We could have added the following comment on so-called 'scams'.

In the developed world, the one developed for and on behalf of capitalism, the inhabitants are full-time consumers. Their lives are engulfed in the propaganda of the marketeers. Think of TV and internet advertising, spam on the internet and junk through the letterbox, telephone-selling, billboards, leafleting, supermarket selling techniques, the needless endless and often pointless redesign of products and their packaging, product endorsement by 'celebrities', football and other sports kit covered in logos, racing cars sponsored by manufacturers, and now even the Olympic Games (once the home of the amateur spirit) sponsored by multi-national corporations. All of this requires surplus resources, other than those needed for actual production and distribution.

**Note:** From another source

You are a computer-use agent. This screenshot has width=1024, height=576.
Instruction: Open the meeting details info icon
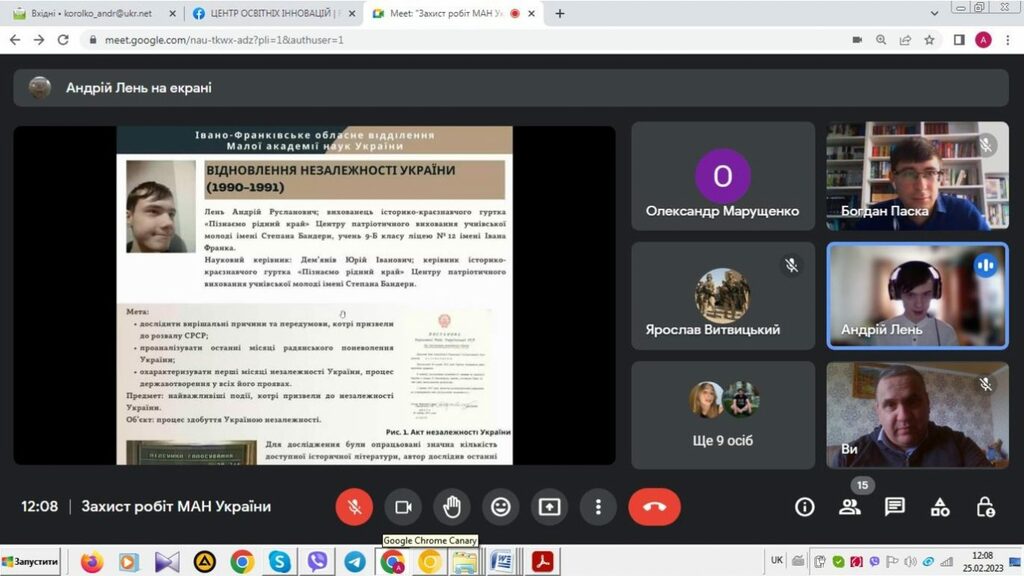pos(804,507)
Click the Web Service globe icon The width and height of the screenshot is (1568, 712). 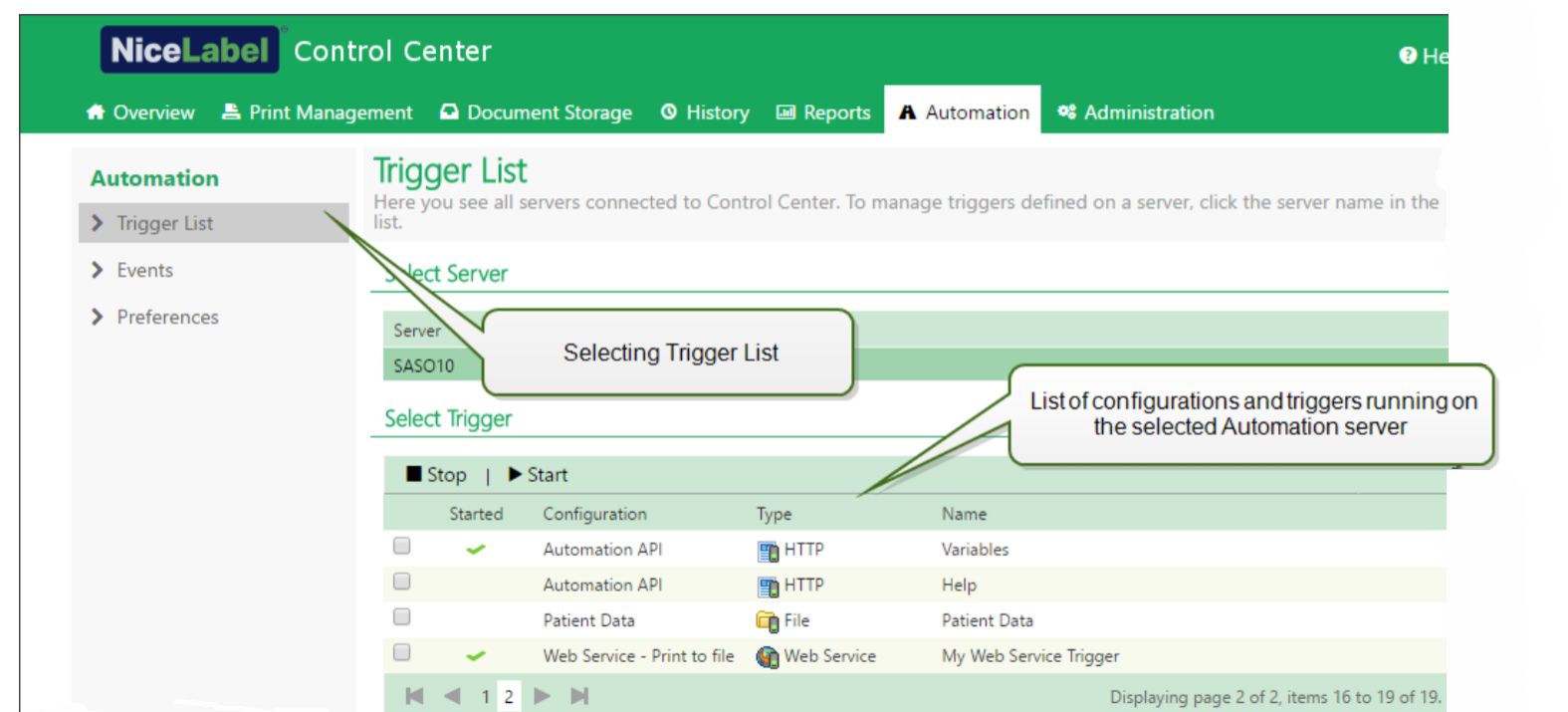click(767, 657)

In the next paragraph, take 'Morocco' to be typical of over a hundred other less-developed countries and take 'carpet' to mean a host of hand-made or simply manufactured products.

How much of western-style marketing is available to the Moroccan carpet maker? What surplus resources have they? How much infrastructure is present to make marketing even a possibility? The family business is likely to have a son or a cousin who is unemployed, so what better use could be made of his potential labour than to send him out onto the streets to 'market' the carpet factory? How ingenious must he (certainly a male) be to draw tourists to the factory or shop? What stratagems must he develop?

And how annoying or prevalent is this, compared to the blizzard of intrusions into our life that we experience almost every moment of our lives back in our own developed world?

Cannot the western tourist imagine, if only for a moment, what it must be like to be desperate; not to know where the next food was coming from? To eat when you can, rather than at three mealtimes a day? To have responsibility not just for a wife and children, but within an extended family? To be in a country with no Social Security, no 'Job-Seekers Allowance', no National Insurance, no Family Allowance, no State Pension? Faced with affluent foreign tourists in their expensive motorhomes with all the accessories, well stocked with food, and not least a camera and a word-processor to capture the picturesque scene? What is picturesque about other people's poverty?